Me Serge Gbougnon : Révélations sur la remise de Blé Goudé à la CPI

Jean Serge Gbougnon, "Peine perdue" pour Charles Blé Goudé

Me Jean Serge Gbougnon, avocat de Blé Goudé
Par Dreyfus polichinelle
Publié le 21 mars 2020 à 09:58 | mis à jour le 21 mars 2020 à 10:16

Jean Serge Gbougnon se rappelle, comme si c'était hier, la décision de transfèrement de Charles Blé Goudé à la CPI. Sur sa page Facebook, l'un des avocats ivoiriens du président du Cojep fait appel à ses souvenirs, six ans après l'ouverture de la procédure ouverte à La Haye contre son client.

Jean Serge Gbougnon: "Peine perdue" pour Charles Blé Goudé

21 mars 2014 21 mars 2020, 6 ans, oui il y’a de cela 06 ans que nous (avocats de CBG) avons été convoqué un matin d’abord aux Deux-Plateaux et ensuite au TPI du Plateau.

C’est seulement la veille que quelques membres du collectif de l’époque ont reçu une convocation d’abord pour une instruction devant se tenir à la cellule créée à l’époque pour gérer tous les crimes commis pendant la crise postélectorale.
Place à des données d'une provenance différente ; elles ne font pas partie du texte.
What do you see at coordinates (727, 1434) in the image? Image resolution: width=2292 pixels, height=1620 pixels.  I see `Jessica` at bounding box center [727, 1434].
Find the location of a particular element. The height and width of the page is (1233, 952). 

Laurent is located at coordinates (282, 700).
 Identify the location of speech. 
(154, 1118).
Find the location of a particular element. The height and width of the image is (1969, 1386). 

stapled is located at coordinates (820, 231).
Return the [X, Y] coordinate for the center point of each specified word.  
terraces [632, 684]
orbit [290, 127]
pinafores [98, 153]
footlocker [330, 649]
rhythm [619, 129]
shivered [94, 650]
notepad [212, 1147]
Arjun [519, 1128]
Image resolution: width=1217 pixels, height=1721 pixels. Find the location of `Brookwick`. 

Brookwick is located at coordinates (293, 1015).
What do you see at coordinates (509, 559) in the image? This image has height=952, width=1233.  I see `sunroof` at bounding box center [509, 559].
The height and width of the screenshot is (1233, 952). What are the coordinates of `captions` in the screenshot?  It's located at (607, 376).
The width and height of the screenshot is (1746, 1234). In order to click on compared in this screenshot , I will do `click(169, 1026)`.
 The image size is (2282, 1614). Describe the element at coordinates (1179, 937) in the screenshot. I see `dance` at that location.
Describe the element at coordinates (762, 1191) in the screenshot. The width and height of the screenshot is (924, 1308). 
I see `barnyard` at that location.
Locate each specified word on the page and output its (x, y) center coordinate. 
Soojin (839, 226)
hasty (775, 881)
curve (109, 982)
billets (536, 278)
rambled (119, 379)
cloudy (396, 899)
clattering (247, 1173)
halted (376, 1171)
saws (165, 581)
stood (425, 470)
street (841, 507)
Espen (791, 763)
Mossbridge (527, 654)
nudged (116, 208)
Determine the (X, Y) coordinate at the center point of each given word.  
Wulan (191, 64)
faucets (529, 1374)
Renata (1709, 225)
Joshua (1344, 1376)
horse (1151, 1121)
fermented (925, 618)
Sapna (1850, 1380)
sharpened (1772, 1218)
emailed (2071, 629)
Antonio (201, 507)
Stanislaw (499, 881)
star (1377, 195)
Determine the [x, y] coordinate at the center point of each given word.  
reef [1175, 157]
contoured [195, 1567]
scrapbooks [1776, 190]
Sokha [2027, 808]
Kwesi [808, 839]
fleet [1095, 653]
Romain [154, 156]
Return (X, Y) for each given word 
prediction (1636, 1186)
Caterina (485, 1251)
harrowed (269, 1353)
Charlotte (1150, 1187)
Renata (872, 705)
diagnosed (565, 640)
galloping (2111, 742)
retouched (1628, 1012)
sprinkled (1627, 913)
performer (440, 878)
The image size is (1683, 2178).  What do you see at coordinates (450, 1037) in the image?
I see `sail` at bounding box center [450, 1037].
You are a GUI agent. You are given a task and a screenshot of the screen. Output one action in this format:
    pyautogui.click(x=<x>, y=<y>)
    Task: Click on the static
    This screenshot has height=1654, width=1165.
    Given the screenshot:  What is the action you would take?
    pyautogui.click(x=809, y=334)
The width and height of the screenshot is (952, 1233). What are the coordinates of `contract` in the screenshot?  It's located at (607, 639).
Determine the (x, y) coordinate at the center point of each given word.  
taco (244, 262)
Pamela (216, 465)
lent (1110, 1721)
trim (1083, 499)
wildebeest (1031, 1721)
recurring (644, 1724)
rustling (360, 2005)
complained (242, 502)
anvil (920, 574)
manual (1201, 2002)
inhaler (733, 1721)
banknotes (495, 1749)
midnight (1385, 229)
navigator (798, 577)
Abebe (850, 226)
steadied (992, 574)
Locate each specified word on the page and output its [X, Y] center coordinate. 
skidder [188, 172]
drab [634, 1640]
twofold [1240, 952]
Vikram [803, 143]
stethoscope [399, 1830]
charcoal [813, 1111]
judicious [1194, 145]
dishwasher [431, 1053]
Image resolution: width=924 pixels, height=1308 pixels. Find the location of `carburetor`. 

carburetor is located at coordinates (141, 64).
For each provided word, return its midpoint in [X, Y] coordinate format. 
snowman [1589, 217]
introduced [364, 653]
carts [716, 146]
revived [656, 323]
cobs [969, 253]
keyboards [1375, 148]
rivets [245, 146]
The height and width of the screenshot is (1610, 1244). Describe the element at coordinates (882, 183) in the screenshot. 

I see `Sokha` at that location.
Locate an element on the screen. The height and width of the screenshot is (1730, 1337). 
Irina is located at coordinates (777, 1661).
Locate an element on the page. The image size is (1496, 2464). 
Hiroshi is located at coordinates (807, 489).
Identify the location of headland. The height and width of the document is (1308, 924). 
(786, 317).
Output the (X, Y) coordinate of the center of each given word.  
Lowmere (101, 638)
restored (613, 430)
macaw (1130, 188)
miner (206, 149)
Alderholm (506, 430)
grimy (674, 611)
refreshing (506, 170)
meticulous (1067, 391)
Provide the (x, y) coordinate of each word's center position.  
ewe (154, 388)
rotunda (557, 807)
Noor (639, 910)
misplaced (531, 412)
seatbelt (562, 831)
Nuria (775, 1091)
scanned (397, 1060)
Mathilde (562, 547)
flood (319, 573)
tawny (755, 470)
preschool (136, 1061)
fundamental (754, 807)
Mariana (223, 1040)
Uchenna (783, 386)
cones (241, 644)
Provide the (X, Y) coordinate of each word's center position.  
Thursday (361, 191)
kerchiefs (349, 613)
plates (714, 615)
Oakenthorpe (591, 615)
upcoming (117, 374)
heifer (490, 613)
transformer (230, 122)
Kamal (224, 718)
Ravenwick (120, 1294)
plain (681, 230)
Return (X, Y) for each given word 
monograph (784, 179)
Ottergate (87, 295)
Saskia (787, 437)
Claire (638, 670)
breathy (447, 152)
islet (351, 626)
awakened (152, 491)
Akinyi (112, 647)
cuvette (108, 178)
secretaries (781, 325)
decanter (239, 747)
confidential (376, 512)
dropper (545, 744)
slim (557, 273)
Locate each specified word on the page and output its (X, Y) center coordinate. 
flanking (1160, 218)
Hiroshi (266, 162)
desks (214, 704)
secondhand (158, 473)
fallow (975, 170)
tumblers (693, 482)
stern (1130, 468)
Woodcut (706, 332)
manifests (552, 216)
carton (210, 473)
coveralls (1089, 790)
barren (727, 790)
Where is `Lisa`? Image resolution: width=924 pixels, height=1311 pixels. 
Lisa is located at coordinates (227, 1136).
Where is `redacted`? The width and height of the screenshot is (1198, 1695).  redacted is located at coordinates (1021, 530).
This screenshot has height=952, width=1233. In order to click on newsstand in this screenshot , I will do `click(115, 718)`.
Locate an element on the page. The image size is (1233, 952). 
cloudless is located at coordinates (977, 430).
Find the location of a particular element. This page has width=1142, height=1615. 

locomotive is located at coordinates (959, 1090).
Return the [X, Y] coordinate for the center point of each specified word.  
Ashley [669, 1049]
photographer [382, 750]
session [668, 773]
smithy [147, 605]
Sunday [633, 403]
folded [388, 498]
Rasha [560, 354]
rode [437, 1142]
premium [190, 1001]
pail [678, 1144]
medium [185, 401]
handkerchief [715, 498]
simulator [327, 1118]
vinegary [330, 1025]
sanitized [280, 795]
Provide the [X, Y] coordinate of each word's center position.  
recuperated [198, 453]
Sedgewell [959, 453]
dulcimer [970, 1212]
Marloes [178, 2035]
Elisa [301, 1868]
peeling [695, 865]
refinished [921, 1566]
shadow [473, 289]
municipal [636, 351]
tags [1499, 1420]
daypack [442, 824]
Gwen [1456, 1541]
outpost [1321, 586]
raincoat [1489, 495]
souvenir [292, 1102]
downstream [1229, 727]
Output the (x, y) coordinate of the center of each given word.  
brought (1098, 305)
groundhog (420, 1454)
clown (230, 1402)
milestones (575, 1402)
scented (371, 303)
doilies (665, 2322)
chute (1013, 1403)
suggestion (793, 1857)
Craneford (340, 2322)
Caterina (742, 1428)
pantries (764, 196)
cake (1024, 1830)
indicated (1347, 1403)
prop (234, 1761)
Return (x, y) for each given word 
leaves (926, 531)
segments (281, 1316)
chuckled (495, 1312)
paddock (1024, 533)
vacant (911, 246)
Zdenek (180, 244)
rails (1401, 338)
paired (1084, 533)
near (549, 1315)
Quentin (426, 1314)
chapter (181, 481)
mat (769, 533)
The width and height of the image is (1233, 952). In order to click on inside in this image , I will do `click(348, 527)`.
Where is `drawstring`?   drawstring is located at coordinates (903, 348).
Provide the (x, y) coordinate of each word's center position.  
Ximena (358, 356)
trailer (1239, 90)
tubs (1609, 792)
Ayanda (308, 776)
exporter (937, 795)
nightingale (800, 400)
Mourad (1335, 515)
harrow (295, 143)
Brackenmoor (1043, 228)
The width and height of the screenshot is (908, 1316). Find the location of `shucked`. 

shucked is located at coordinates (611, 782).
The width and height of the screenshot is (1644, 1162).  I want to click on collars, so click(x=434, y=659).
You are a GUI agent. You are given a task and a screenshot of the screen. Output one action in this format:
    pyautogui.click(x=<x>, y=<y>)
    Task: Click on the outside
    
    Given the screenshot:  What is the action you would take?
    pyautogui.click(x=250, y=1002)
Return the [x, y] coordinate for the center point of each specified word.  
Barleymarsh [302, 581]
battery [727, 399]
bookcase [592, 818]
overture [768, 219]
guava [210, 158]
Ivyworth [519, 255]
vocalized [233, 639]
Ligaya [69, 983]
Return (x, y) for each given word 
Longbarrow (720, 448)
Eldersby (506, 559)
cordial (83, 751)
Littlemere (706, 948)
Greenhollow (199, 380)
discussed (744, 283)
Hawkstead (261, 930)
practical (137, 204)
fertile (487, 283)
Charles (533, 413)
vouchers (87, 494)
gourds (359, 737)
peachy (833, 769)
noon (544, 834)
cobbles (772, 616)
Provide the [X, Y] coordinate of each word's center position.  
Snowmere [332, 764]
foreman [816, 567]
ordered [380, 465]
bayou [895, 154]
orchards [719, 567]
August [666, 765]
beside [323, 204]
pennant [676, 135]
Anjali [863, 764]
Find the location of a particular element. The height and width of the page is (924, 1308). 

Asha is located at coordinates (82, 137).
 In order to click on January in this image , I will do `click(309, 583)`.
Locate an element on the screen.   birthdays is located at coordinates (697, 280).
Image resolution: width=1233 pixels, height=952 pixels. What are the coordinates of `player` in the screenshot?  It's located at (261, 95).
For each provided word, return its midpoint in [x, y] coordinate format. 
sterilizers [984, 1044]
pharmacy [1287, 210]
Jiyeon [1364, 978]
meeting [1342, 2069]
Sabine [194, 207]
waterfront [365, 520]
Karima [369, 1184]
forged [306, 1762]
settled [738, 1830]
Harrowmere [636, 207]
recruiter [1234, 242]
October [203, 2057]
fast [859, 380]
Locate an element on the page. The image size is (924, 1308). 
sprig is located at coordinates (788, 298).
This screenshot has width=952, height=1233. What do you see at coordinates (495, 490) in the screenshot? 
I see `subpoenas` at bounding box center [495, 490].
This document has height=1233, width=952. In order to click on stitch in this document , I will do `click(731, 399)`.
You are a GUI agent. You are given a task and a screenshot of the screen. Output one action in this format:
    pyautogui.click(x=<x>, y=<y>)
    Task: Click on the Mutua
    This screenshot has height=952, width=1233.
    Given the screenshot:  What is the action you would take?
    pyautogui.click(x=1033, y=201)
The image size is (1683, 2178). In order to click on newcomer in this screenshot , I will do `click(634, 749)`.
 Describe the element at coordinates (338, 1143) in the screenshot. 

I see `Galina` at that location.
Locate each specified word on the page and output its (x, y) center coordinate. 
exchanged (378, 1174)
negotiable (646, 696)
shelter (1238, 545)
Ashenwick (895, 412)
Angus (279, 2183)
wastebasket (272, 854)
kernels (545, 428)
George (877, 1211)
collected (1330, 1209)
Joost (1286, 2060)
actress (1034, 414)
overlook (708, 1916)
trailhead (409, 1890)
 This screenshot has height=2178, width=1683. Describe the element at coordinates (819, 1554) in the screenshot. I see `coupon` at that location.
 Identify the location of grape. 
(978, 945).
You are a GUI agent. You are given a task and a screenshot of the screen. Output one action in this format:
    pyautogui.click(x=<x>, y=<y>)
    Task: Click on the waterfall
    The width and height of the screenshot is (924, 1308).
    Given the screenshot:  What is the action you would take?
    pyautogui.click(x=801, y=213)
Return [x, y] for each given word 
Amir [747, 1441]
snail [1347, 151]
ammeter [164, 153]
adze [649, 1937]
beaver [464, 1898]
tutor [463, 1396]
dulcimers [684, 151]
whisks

Quand nous y arrivons, nous trouvons une consœur commise d’office pour assister le Ministre Charles Blé Goudé, mais celui-ci lui a poliment signifié devant le juge qu’il avait déjà des Avocats.

Ensuite, direction le Tribunal de Première Instance du Plateau, où va se tenir une audience exceptionnelle de la Chambre d’accusation pour la remise d’un National à la Cour Pénale Internationale comme en matière d’extradition... parce que à cette époque l’Etat de Côte d'Ivoire n’a pas encore adapté ses textes internes pour la remise donc ils utilisent le procédé de l’extradition alors qu’il est établi qu’on n’extrade pas un national....bref !!!

Une audience, dont on connaît l’issue (la veille le gouvernement avait déjà autorisé son extradition en conseil de Ministre) se tient.

Nous soulevons tout de même toutes les exceptions qui empêchent cette remise, mais c’est peine perdue.

En fin d’après-midi, après une brillante intervention de Monsieur Charles Blé Goudé, la Chambre d’accusation décide de sa remise à la Cour pénale Internationale.

Je suis choqué de voir ainsi mon ami de lycée, de la cité de Yopougon partir si loin... avant qu’on ne se quitte et devant le Procureur j’écrase une larme... Je me souviens que ce dernier me dira : « Un Avocat ne pleure pas!!! » pifff

Cinq ans plus tard nous avons eu raison à la CPI

Mon frère, bientôt nous irons à Abidjan !!!.